Water White Paper – “Water for Life”

Written By: Market Development Director, Hydro International.

Photo of a river flowing through countryside

Just as winds and floods lashed the North of England, Environment Secretary Caroline Spelman announced the Government’s long-awaited Water White Paper – with a stern warning of need for action to tackle severe water shortages.

The dramatic contrasts in weather conditions couldn’t have provided a more pressing reminder of the impacts of climate change, which is quite rightly driving the UK’s agenda  towards more sustainable water management in future.

The White paper – entitled Water for Life – embodies a vision for water that should be broadly welcomed by the water industry as a huge step in the right direction.   First promised back in July2011, the delays in implementing some key policy areas are causing frustrations.  So perhaps the overall reaction should be “great vision – now let’s get on with it!”

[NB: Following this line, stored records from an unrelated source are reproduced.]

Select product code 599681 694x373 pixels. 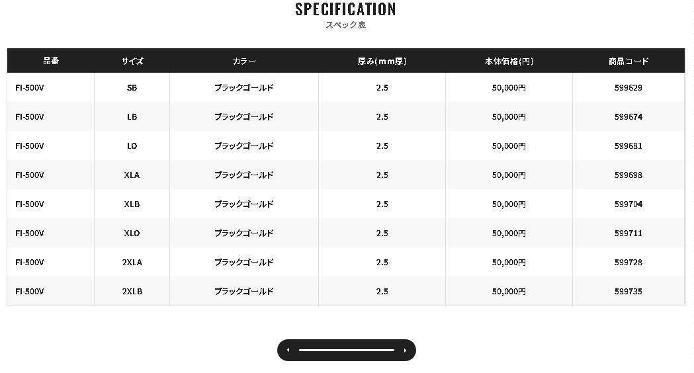point(629,146)
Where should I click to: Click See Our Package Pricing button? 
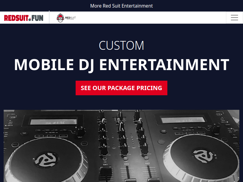(122, 88)
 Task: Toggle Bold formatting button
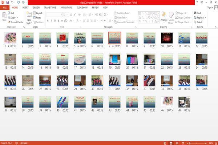pyautogui.click(x=48, y=21)
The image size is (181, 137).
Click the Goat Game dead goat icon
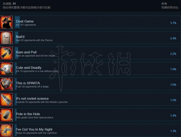(6, 22)
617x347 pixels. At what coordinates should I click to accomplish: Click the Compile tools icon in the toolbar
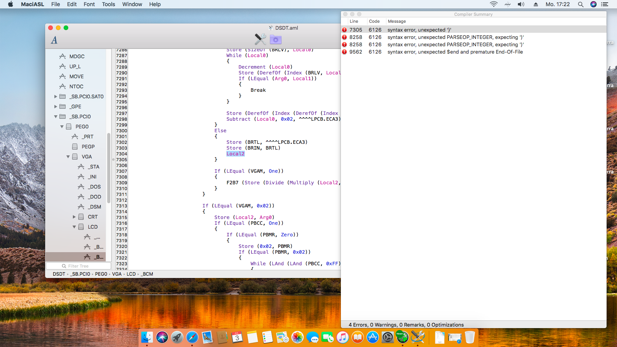[x=260, y=39]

From the point of view of drainage, the White Paper gives a solid “thumbs up” to the concept and delivery of SuDS.  Let’s not forget, too, that current proposed legislation refers only to new developments.  The challenge of retrofitting SuDS into our urban environments is a much greater one.  It was good to see retrofit SuDS acknowledged at least in the White Paper.   This agenda, too needs to be driven forward with determination.  The excellent work of CIRIA last year was invaluable in this respect and we look forward to the publication of their guidance early in 2012.

The White Paper’s clear statement of intent to encourage the Water and Sewerage Companies to use SuDS is also very welcome.   There’s a long road ahead, here, too.   But the WASCs must be part of the picture if we are to achieve truly integrated and sustainable drainage infrastructures.

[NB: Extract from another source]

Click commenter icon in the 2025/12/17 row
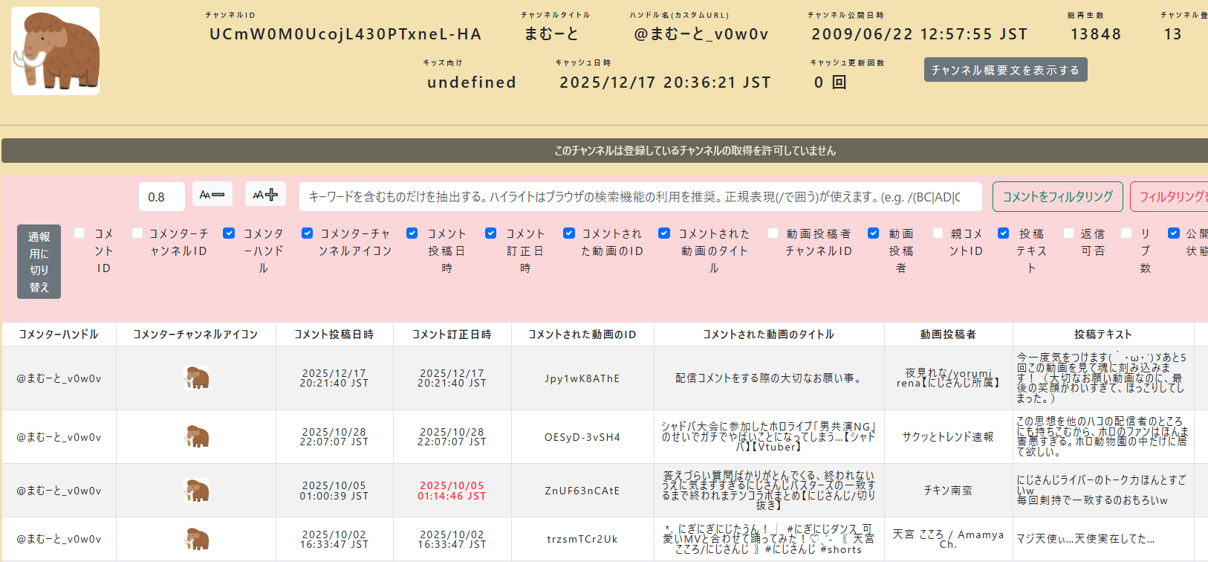 [x=196, y=378]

The Government is serious about tackling water quality and diffuse pollution – not least because of the requirements of the Water Framework Directive.  Water quality treatment will be an essential element for the development of SuDS systems in future – and I hope an important element of the new National Standards.   The White Paper promises a new National Strategy on Urban Diffuse Pollution – with a consultation in 2012 – a strategy that clearly should include the role of SuDS as part of an integrated approach.

Tackling the diversity of polluting sources through catchment management approaches to improved water quality through local involvement is an essential part of the process.    The development of more catchment pilot studies supported by the Environment Agency and Defra is welcome.  Already the EA is supporting 10 pilots and 70 expressions of interest have been received for further schemes.  The White Paper promised that 25 pilots will be actively supported and evaluated by 2013.

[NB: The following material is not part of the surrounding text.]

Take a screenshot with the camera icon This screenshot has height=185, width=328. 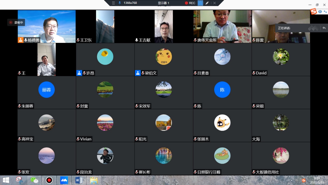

I will also watch with interest the Government’s work with the Highways Agency to model the risks from road runoff and prioritise remediation work.  SuDS have a clear role to play, here, too.

The White Paper also indicates the Government’s plans to improve public knowledge of sustainable drainage practices by providing more information to householders and by ‘fostering a consortium of local SuDS ambassadors’ to provide advice and information.

As I have said many times before, the key is in good knowledge, shared best practice – and a proper understanding of SuDS that reflects the advantages of using the full SuDS toolbox – including where a mix of natural and proprietary approaches work best.  This is engineering in nature’s way.

I began by highlighting the stark contrasts of water scarcity and intense weather patterns that will strain our water infrastructure in the years to come.   For the Government – and industry – to truly deliver on its vision we must be clear about fully integrated strategies for water management in which drainage is part of a wider whole; in which stored and collected rainwater is treated as a resource to be reused and recycled wherever possible rather than as a waste product to be disposed of, or piped away.   All of this should be within a vision of well-designed water sensitive environments in our towns and cities.     That’s a challenging vision – but we have to start the journey from where we are now and drive it forward with a real sense of urgency.   Then, we will have achieved progress indeed.